Let's move it to KPipeWire
*** Bug 499373 has been marked as a duplicate of this bug. ***
I'm now on KDE Plasma 6.3.3 (including KPipeWire and Spectacle), and I just noticed that both Spectacle and KRdp now correctly use my integrated GPU for encoding without bothering the discrete GPU (which I can observe by the fact that running `lspci` or `nvtop` in a terminal soon after Spectacle now shows a delay indicating that those two terminal commands are waiting for the dGPU to start, while before they would not show a delay indicating that Spectacle powered on the dGPU already, plus `nvtop` also shows the iGPU's encoder is used when Spectacle is recording the screen or KRdp has an active connection). However, when looking into KPipeWire's code and commit history I didn't see any change that looks like they would be the fix to this bug, at least as far as my limited understanding goes. In particular, it looks like the code to select devices didn't change (https://invent.kde.org/plasma/kpipewire/-/blob/master/src/vaapiutils.cpp?ref_type=heads#L34) and is still just picking the first device to show up. The order the GPUs appear in the rest of the OS doesn't seem to have changed either, the command `vainfo --display drm` still reports the dGPU (unlike just `vainfo` which does report the iGPU like before) and /dev/dri/renderD128 is still the dGPU. So, I'm not certain if this is really fixed or if this is just a side effect of something else in the system. For what it's worth the KDE Frameworks version is 6.12.0 and the Linux kernel version is 6.13.7, on Arch Linux.
Can confirm that issue is resolved for me as well, setup nearly identical to comment #16 except it's on CachyOS.
There could have been an improvement in your drivers or libva. If that's the case, we could mark this as RESOLVED UPSTREAM.
@Valeri Is your discrete GPU from AMD as well? If so then it does look like either the drivers or libva got an improvement, although if it is the drivers specifically rather than libva or another hardware agnostic component then NVIDIA users like from bug 499373 might still be affected. But then again it's not like NVIDIA even has official VAAPI support (the user in said bug report had to install an unofficial wrapper to get VAAPI support on their dGPU) so by default only the iGPU would support VAAPI meaning KPipeWire won't have a choice, or if there is no iGPU then either there would be no VAAPI devices at all or there would only be one if the wrapper is present and again KPipeWire won't have a choice. Plus software like FFmpeg and OBS Studio tend to have support for NVIDIA's proprietary NVENC API so anyone who has an iGPU + NVIDIA dGPU setup and wishes to use the dGPU for encoding may not need the unofficial VAAPI wrapper installed anyway.

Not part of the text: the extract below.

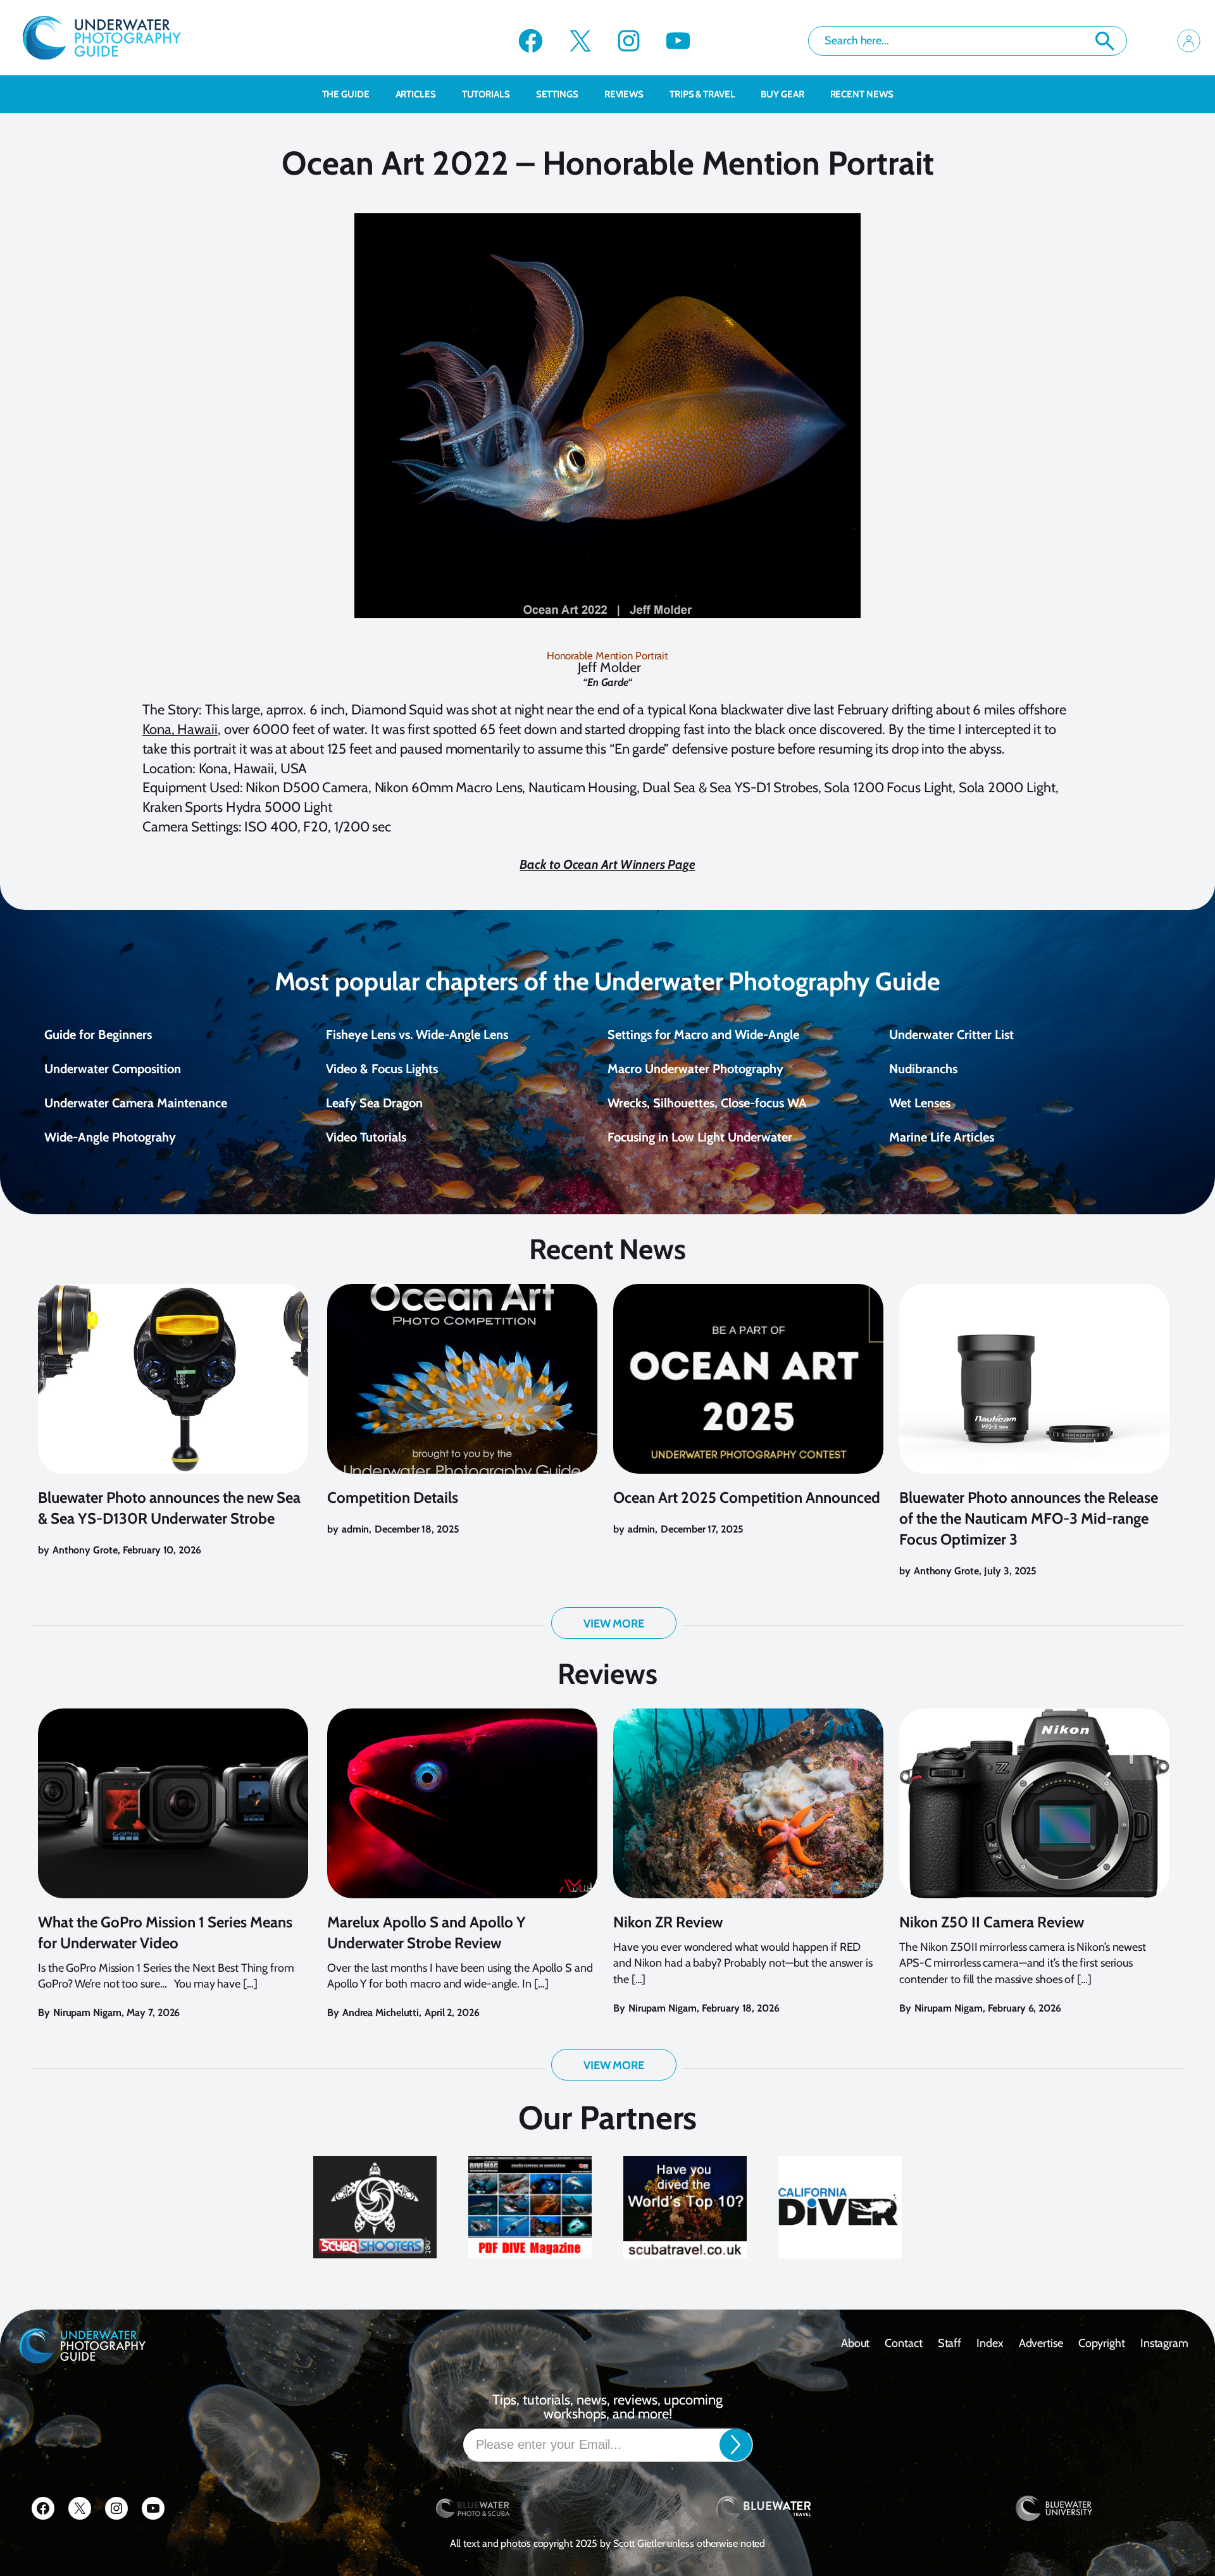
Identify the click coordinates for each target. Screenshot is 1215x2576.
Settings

(In reply to Prajna Sariputra from comment #19) > @Valeri Is your discrete GPU from AMD as well? If so then it does look like > either the drivers or libva got an improvement, although if it is the > drivers specifically rather than libva or another hardware agnostic > component then NVIDIA users like from bug 499373 might still be affected. I am on an Nvidia dGPU and am, in fact, the person from that duplicate bug report :). I've reinstalled the nvidia-vaapi-driver wrapper as part of the test and can confirm that it works and KPipeWire leaves it alone, just as expected.
Oh silly me, well then I think we can safely say that this has been resolved upstream and is not driver specific too.